→ **Given data**

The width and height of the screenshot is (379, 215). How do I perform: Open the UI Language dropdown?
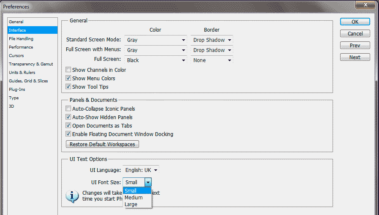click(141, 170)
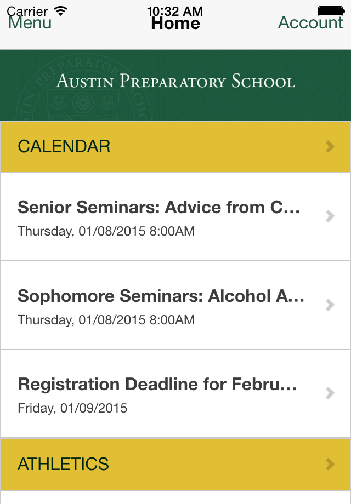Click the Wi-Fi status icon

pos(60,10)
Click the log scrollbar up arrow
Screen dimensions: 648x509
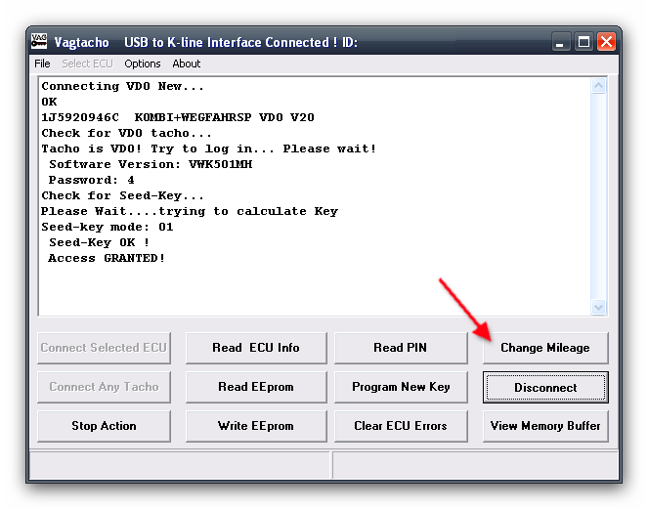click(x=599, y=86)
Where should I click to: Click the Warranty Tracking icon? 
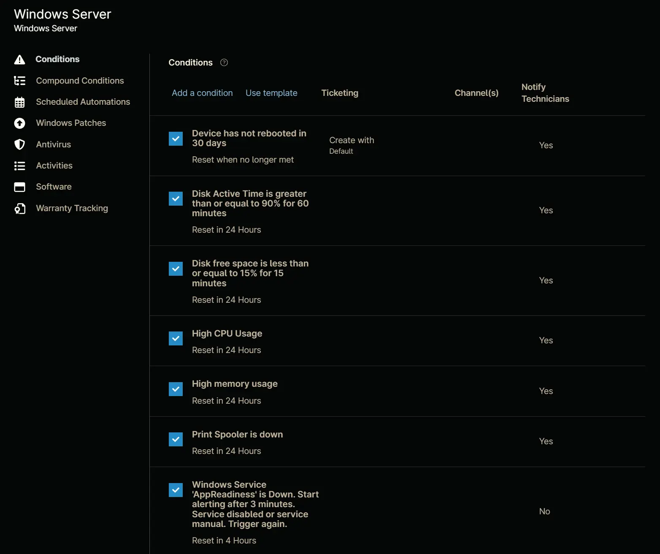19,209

→ **Directions for this task**
Write out every line above exactly, minus images.

→ **Solution to this problem**
The width and height of the screenshot is (379, 215). How do I perform: Open the UI Language dropdown?
click(141, 170)
Click the Wi-Fi status icon

pos(60,10)
Click the log scrollbar up arrow
Screen dimensions: 648x509
click(x=599, y=86)
Where should I click to: Click the Warranty Tracking icon? 
19,209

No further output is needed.